OUR DINING EXPERIENCE: ANUPAM'S COAST II COAST
When you decide to eat out, what determines your choice of restaurant? Some factors could be the novelty of a new place, positive references from family and friends and the type of cuisine they are famous for. Recently, we had lunch at Anupam's Coast II Coast at Bengaluru's popular Church Street, hosted by Prem's cousin: Rati. I guess all three factors mentioned steered us to this restaurant!! We thoroughly enjoyed the lunch!
This restaurant carries on the tradition of yummy food started by its older avatar at Koramangala (another part of Bengaluru which is chock full of restaurants catering to myriad tastes). The one at Church Street is open from 11 am to 3.30 pm for lunch and from 7 pm to 11 pm for dinner.
There wasn't much of a crowd when we walked in around 12.30 but by the time we left after a sumptuous meal all the tables seemed to have filled up.
Rati and I chose Sol Kadi as an interesting drink to start the meal with. This is a traditional appetiser made with Kokum, buttermilk, and spices. It was tasty and spicy. Prem settled for his usual Bira White beer. The crisp pappads were the perfect accompaniment for our drinks. They kept disappearing as fast as they came in.
As you may guessed by now, we had come here in search of our favourite seafood. This restaurant is run by Tulu people who are excellent when it comes to Mangalorean sea food. Naturally we opted for fish and prawns in different forms rather than chicken or mutton.
The Pomfret Rawa Tawa Fry was lip smacking with the pomfret shallow fried on the tawa with a light coating of semolina or rava. Actually for all these dishes, you get a variety of fish to choose from- such as Pomfret, Kane, Anjal etc. We opted for Pomfret or Maanji as it is called in Tulu. It was so tempting that we started eating before remembering that we had not taken any picture!!
Next up was something we were craving for, to be honest! Steamed Maanji or Pomfret - cooked with a green masala- was melt in the mouth soft and came served in the pack of banana leaves it was steamed in. The taste was out of this world. Perhaps the best dish of the day for me!
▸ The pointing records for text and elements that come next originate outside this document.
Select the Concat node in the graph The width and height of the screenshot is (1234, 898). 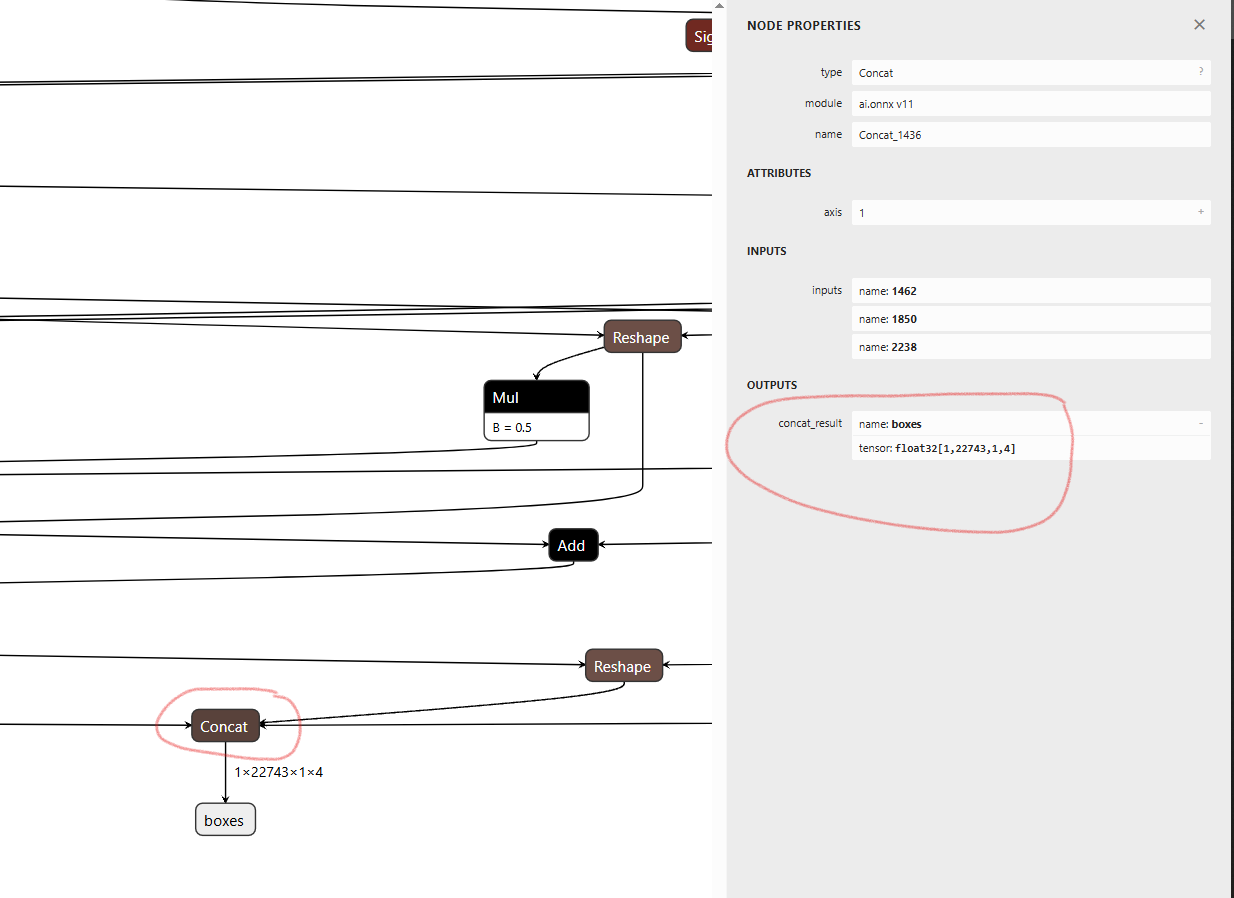(225, 727)
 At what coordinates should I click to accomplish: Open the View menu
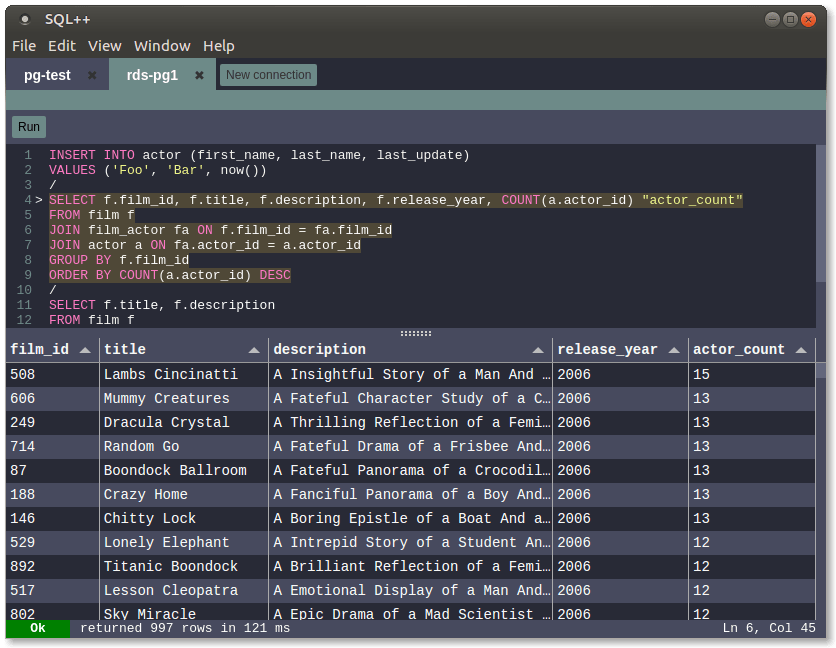point(104,46)
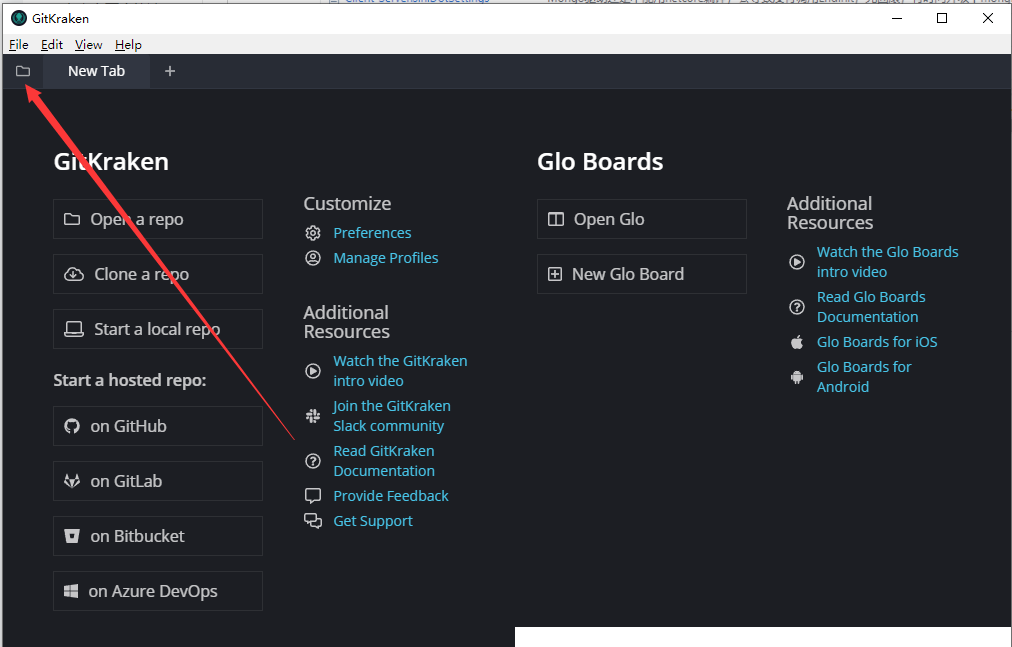Viewport: 1012px width, 647px height.
Task: Select Start a local repo
Action: pos(157,328)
We also loved the Prawn Pullimunchi- again traditional Tulu fare made with Yetti as Prawns are called in Tulu. This came with soft and porous Neer Dosas and with hot steamed rice. Pullimunchi gets its name from "Puli" which means sour and "Munchi" which means chilly in the Tulu language. This was delicious too. It probably looks more fiery hot in the picture than it actually is.